Living Maths

I thought I would kick off my new blog page with a few words on how I feel about maths! Although I hold excellent grades in maths at both GCSE and A-level, I am not confident with it and so have not found it easy to implement at home. I personally have to understand something before I can recall and use it and I don't really understand a lot of the higher maths that I did, I simply learned the formulae by rote and passed the exams! To try and change that I have bought a very good book entitled 'Mathematics Explained for primary teachers (4th edition) by Derek Haylock. It explains the history and meaning behind maths and how to show children how to use and apply it. I am not reading it cover to cover but dipping in and out when a new topic comes up and I have found that it really helps me present ideas to the girls in a precise and simple manner and answer their questions. I really don't want to confuse them with the wrong thing and neither do I want to blandly follow a paper curriculum doing things 'because the book says so'!

I initially looked at the National Curriculum for Key Stage 1 but found it a bewildering list of terminology that I didn't always get. It also made for a prescriptive and disjointed curriculum that repeated itself often. As is so often the case, the NC did not suit a home education situation so I moved on. I looked at a few books but again found them quite bland and then I stumbled across Mama Jenn's blog and specifically her Living Math book list (click on the button to the right to take a look). I was inspired to try this method with the girls, and it has worked really well. I intended to blog about them as we went through the books that I selected but writing the posts went by the wayside some time ago. I am going to try again to log our learning and collect the blog post links here to make it easy for anyone who interested to browse the links and resources I have used!
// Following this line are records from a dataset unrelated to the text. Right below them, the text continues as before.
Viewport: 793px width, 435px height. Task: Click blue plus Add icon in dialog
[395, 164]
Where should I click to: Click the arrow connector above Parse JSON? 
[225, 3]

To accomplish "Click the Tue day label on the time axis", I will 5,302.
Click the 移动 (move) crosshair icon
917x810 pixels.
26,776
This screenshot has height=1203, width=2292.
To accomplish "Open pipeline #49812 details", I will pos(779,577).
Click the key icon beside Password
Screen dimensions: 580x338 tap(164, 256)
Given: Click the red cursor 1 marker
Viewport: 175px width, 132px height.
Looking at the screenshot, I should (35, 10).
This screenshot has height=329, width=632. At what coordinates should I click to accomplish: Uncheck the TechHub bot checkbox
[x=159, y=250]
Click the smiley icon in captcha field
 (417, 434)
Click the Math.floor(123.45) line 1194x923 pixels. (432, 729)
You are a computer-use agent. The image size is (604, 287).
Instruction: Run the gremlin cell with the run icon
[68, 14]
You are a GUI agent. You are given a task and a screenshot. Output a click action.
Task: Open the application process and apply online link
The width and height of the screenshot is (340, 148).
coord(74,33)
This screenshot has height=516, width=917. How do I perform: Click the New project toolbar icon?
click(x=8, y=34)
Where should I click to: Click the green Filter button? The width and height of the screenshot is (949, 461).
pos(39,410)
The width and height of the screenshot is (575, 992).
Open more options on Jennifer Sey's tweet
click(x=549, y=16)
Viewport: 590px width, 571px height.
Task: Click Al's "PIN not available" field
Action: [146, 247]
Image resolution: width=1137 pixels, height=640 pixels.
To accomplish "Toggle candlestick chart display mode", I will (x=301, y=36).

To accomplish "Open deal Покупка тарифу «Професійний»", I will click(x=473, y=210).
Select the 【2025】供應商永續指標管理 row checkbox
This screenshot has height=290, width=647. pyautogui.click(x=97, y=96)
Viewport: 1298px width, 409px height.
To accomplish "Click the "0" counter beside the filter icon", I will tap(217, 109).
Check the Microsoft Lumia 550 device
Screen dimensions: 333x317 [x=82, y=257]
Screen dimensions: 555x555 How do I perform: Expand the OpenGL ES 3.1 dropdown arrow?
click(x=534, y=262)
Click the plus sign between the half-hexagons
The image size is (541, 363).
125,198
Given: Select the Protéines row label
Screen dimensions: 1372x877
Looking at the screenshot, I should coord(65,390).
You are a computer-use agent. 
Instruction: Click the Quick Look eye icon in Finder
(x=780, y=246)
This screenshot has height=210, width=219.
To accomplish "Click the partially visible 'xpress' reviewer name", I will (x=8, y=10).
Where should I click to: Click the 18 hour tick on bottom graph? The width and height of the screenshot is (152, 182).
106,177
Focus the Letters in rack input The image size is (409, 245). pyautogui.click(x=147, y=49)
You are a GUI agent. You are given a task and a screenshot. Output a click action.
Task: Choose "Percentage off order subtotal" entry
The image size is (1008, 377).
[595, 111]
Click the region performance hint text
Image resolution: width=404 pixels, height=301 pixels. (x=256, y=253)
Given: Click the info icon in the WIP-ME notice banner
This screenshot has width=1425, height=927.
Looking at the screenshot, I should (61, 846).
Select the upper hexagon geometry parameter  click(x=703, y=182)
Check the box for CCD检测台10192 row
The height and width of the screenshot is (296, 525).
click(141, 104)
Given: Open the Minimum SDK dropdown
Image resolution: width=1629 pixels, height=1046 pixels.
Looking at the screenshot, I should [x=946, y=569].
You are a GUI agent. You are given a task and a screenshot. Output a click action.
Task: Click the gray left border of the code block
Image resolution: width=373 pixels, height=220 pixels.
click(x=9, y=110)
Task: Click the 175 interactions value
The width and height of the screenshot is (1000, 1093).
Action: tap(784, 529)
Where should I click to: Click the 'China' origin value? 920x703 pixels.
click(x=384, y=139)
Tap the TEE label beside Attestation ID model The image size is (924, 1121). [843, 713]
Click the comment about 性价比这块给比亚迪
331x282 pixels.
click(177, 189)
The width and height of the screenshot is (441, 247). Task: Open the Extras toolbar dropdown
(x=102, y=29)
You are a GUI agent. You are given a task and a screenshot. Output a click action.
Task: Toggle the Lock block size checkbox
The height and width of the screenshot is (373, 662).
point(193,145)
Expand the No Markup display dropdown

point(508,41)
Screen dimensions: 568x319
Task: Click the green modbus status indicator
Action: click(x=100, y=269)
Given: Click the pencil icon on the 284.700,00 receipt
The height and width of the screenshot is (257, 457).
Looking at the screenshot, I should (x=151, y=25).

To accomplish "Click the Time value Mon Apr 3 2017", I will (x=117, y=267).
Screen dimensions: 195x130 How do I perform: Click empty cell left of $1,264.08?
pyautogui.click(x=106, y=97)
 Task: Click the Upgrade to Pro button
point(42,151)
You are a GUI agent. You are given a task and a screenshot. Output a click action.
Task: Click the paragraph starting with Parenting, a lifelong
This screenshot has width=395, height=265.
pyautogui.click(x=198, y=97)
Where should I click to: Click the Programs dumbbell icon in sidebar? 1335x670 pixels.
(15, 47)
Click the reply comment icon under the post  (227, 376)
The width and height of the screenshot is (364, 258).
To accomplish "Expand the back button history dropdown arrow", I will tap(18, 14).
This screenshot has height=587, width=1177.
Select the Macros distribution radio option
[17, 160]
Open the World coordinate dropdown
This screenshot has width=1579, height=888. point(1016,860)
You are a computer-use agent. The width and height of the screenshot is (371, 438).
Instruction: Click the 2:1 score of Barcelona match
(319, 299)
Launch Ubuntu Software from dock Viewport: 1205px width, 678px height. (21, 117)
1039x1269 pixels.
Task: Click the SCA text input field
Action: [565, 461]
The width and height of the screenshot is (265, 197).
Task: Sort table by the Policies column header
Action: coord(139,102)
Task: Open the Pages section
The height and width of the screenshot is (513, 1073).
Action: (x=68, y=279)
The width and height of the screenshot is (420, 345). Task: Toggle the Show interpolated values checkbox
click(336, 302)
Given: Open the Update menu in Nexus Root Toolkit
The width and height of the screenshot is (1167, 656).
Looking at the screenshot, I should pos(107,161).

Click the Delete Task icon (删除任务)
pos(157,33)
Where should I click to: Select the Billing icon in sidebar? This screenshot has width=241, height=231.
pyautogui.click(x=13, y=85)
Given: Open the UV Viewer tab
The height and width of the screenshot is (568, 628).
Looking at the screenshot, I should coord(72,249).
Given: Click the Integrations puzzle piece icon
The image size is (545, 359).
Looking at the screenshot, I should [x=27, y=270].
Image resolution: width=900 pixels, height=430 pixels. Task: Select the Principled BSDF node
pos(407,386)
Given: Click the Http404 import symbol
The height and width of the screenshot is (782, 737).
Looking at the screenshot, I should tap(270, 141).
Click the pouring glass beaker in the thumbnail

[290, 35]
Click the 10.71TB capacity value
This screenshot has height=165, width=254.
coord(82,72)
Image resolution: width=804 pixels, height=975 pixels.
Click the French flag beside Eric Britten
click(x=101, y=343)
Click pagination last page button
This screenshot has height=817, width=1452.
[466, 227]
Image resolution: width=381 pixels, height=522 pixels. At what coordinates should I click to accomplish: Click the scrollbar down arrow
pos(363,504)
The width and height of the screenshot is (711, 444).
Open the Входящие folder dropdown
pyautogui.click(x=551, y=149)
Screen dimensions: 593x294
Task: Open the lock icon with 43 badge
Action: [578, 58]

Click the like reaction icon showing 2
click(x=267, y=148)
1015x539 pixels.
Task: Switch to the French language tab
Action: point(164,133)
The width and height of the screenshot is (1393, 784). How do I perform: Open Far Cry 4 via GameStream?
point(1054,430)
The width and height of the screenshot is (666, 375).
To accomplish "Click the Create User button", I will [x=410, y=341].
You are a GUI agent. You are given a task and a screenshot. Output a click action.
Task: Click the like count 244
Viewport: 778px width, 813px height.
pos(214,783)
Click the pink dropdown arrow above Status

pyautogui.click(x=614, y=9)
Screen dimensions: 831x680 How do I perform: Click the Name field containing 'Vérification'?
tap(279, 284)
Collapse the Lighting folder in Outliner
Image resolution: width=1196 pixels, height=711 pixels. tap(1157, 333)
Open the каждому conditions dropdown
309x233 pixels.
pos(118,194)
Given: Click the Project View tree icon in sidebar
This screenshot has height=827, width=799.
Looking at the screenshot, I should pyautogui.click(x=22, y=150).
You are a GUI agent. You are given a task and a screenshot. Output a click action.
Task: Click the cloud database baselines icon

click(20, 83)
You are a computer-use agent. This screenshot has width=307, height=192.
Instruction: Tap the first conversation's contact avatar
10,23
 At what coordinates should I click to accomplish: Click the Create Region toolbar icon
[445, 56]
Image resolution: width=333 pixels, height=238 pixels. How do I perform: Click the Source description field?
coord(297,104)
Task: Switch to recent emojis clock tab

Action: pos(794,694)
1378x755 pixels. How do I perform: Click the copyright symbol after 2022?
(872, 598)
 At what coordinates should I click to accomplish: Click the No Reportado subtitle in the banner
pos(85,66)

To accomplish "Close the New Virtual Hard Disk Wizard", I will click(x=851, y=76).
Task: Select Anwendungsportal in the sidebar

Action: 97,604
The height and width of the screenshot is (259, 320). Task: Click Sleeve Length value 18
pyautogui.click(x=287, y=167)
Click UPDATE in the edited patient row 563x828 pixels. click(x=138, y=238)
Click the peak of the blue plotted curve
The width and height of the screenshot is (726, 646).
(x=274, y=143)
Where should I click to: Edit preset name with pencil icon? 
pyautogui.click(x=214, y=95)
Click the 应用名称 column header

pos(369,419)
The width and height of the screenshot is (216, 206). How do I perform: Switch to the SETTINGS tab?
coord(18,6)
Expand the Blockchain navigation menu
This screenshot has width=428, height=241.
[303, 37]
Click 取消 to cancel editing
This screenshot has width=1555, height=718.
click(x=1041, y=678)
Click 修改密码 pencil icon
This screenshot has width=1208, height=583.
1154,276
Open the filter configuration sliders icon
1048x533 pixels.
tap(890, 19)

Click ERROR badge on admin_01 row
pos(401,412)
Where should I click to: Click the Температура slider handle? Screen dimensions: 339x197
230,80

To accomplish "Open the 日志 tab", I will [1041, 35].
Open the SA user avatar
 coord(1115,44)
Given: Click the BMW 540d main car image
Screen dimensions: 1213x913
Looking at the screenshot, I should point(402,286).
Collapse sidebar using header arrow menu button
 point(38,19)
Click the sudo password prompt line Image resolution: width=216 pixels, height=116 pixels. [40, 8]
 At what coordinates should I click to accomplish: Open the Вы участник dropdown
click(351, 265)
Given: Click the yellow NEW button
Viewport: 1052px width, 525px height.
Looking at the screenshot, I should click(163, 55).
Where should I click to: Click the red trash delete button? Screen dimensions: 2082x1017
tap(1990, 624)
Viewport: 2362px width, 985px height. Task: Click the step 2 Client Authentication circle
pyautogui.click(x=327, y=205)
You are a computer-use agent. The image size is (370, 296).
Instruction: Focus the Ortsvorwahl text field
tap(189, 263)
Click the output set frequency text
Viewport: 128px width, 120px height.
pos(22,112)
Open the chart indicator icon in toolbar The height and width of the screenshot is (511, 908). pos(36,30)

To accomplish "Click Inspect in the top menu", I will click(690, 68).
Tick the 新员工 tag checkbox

A final observation about maths at home is that things that are 'taught' in school seem to come naturally to children that have the time to be inquisitive and explore things. For example, patterning, sequencing, measuring, weighing, fractions, times tables, time, money and more are things that our children have learned through using them in real situations and by being interested in them. I tell you this as I have often stressed that we 'don't do enough' maths but then I reflect and see how much they can do and it reminds me to relax a bit! Hopefully if you are worrying too, you will worry a little less now!